● **What you should do**
Retype, word for word, every line of the records below starting at the one that contains "You are a GUI agent. The screenshot is 78×2576." and ending at the one that contains "[Youtube] (44, 2100)"; include both of those lines and nothing more.

=== Provided records ===

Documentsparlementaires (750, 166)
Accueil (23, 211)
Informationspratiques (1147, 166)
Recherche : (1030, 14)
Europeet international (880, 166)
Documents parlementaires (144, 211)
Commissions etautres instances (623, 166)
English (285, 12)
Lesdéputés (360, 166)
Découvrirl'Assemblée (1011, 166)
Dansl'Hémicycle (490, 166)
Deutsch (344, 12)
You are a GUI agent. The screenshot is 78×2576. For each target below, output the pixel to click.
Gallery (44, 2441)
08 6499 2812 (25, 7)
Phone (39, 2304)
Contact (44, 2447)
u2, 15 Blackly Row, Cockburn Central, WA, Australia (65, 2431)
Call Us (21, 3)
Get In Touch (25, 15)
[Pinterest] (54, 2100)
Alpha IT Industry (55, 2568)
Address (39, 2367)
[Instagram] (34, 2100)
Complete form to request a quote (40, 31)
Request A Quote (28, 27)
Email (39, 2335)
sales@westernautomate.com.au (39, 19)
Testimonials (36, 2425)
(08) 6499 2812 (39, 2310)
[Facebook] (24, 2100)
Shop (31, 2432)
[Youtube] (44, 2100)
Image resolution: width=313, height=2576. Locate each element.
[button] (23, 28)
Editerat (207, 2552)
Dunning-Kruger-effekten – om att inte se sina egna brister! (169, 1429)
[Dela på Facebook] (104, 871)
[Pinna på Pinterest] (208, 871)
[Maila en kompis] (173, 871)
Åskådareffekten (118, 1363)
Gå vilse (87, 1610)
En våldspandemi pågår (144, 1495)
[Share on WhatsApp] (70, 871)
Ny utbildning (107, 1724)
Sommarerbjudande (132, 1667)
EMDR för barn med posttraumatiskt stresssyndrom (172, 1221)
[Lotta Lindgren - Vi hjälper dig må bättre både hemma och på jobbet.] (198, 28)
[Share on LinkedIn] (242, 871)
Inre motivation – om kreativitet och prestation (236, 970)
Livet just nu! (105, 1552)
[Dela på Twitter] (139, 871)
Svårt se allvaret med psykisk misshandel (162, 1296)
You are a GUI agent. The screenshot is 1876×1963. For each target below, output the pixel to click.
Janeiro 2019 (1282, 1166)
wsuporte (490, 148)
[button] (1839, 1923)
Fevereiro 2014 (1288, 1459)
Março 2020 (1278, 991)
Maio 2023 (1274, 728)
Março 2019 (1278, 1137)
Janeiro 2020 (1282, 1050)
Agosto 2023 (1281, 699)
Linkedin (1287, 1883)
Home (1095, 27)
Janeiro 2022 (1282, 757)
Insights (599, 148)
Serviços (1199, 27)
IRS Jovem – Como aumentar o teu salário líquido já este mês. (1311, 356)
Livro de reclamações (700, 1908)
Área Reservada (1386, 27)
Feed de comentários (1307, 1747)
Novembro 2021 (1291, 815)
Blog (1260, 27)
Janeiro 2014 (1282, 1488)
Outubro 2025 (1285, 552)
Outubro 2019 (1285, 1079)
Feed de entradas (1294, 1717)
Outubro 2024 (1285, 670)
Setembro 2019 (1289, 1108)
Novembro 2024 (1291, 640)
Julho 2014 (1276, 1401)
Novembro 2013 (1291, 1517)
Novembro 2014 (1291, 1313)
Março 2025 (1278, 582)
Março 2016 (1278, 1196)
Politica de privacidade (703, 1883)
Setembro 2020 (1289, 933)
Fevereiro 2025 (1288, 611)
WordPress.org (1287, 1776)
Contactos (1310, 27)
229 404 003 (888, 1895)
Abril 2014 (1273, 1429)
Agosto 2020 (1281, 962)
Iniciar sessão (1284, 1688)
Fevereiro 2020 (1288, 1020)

===

● **Result for this exercise**
You are a GUI agent. The screenshot is 78×2576. For each target below, output the pixel to click.
Gallery (44, 2441)
08 6499 2812 (25, 7)
Phone (39, 2304)
Contact (44, 2447)
u2, 15 Blackly Row, Cockburn Central, WA, Australia (65, 2431)
Call Us (21, 3)
Get In Touch (25, 15)
[Pinterest] (54, 2100)
Alpha IT Industry (55, 2568)
Address (39, 2367)
[Instagram] (34, 2100)
Complete form to request a quote (40, 31)
Request A Quote (28, 27)
Email (39, 2335)
sales@westernautomate.com.au (39, 19)
Testimonials (36, 2425)
(08) 6499 2812 (39, 2310)
[Facebook] (24, 2100)
Shop (31, 2432)
[Youtube] (44, 2100)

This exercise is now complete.